Strategists at Morgan Stanley meanwhile argue GBP/USD has the potential to rise to 1.2650, "but investors may soon have to deal with increasing uncertainties again."
But, the fundamental backdrop surrounding the Brexit process has the bank believing GBP/USD near 1.2650 offers a selling opportunity, "targeting 1.15 which we think may be reached in Q1."
Their bearish GBP/USD call should be supported by the anticipated rise of the USD too.
The call echoes that held by Goldman Sachs who suggest here that the near-term strength will give way to a final leg lower.
Analysts at Lloyds Bank agree. In a note to clients technical analyst Robin Wilkin says:
"Longer-term, the drop to 1.1491 suggests that the decline from the ~1.72 highs set back in 2014 is ongoing and still risks another move lower before a more significant base develops. Medium term, we are expecting a wide range to develop first."
However, like his peers at Hantec and London Capital Group Wilkin does note further near-term upside as being possible:
"Intra-day pivot support lies in the 1.2225 region, with 1.2150-1.2090 range lows below. A push up through that resistance sees little in the way of resistance till the 1.2455-1.2515, Fibonacci and daily trend resistance zone."

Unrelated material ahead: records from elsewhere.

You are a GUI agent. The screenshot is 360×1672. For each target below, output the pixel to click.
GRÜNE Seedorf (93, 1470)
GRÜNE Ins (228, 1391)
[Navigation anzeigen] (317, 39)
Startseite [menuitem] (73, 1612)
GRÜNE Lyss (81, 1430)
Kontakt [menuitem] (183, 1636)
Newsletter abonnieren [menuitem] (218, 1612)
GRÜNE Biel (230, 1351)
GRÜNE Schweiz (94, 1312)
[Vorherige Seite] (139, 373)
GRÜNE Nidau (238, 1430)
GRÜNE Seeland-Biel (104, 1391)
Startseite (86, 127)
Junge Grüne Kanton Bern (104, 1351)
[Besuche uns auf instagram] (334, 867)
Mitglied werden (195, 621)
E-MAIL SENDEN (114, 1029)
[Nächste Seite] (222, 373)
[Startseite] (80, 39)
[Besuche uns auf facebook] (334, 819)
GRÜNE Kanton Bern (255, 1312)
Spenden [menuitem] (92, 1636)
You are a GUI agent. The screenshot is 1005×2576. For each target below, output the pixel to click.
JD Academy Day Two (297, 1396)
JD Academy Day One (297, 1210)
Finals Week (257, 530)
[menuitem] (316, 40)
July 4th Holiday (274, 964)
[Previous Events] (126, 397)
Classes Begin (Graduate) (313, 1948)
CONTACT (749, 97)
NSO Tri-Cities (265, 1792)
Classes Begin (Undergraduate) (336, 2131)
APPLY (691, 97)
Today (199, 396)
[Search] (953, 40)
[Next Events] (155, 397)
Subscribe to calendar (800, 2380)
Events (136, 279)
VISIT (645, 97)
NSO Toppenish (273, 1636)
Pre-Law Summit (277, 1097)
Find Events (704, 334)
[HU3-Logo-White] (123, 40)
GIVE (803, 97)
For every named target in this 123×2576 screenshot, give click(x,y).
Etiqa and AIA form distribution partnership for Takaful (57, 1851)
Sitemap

And just to hammer the point home, CitiFX are also anticipating further strength ahead of a capitulation.
Citi say the rebound could extend into the 1.25-26 area but should be capped there:
"Given the robustness of UK data this week that sees both the Citi’s UK Economic Surprise Index and market expectations of longer term UK inflation rising very sharply, the short covering bounce in GBPUSD this week may have further to run with a break of 1.2360-70 taking the unit potentially as far as the 1.25-1.26 relief rally area.
"However, at that level, the huge Brexit risk premium is likely to bring the sellers back as they see it potentially providing a major entry point to re-establish shorts to target 1.2120-00 and possibly the 1.1800 handle."